Don’t omit the mock-up stage. Prototypes aren’t an extra expense. Mock-ups are not optional. The only decision you can make is how expensive you let them be. If you don’t decide, they tend to use up your whole production budget.

Mock everything. Mock software and sites. Mock books and workspaces. Mock organisations and teams and customers. Every decision is easier to make when you have the power to visualise the structure about which you are making the decision. Every decision is easier when you can think clearly about the relationships between things in their final home.

Patterns are an emergent property of something more fundamental

We must also learn to continue the research. Christopher Alexander did not stop when he developed the process of simplifying complex construction in Notes on the Synthesis of Form. Instead, he went on to produce A Pattern Language. From there, he did not stand still either, instead developing an even deeper understanding of patterns and their origin by discovering the 15 fundamental properties of forms. The programming pattern movement stagnated in this respect, not moving on to finding fundamental properties of anything so far. We should continue our work.

For Christopher Alexander, the properties reflected repeatedly encountered instances of a class of action in space and time, like fractal recursions on itself. Iteration of action, not a specific action and not an outcome. Application of one of a selection of transformations, not the result.

The patterns in A Pattern Language were named. In The Nature of Order, there were 15 types of unfolding in a context. If we return to the GoF book[GoF94] patterns, we find unfolding along the lines of nominalisation, aggregation, and wrapping. The contexts are ‘needed variation’ or ‘unification of the disparate’, but what else? Storage? Robustness? Remoteness? Verification?

So, we need to look at the patterns and pattern languages we have in software development, find the places to make our incisions, the lines between the domains, as Christopher Alexander did with architecture and colour, and inspect the patterns in those domains to see if we can find any fundamental forms to help us define a more straightforward unfolding process in each of them.

1

In [NoO4-04] from page 287, he reveals how the West Dean Visitor Centre was constructed with attention to subtle details only visible when using large mock-ups.
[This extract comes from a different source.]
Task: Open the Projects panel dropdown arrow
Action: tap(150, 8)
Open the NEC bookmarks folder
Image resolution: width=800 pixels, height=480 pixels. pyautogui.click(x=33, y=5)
In much earlier work, he suggests using wooden constructions to be more easily adjusted until just right[TTWoB79], or in [TPoH85] in the ‘Postscript on Color’ where mock-ups were used to identify just the right amount of yellow and green to mix in to make the building colours perfect.

2

It was literally a piece of wood with a printed version of the UI pasted to the front. A quick web search will find the whole story and possibly change your mind.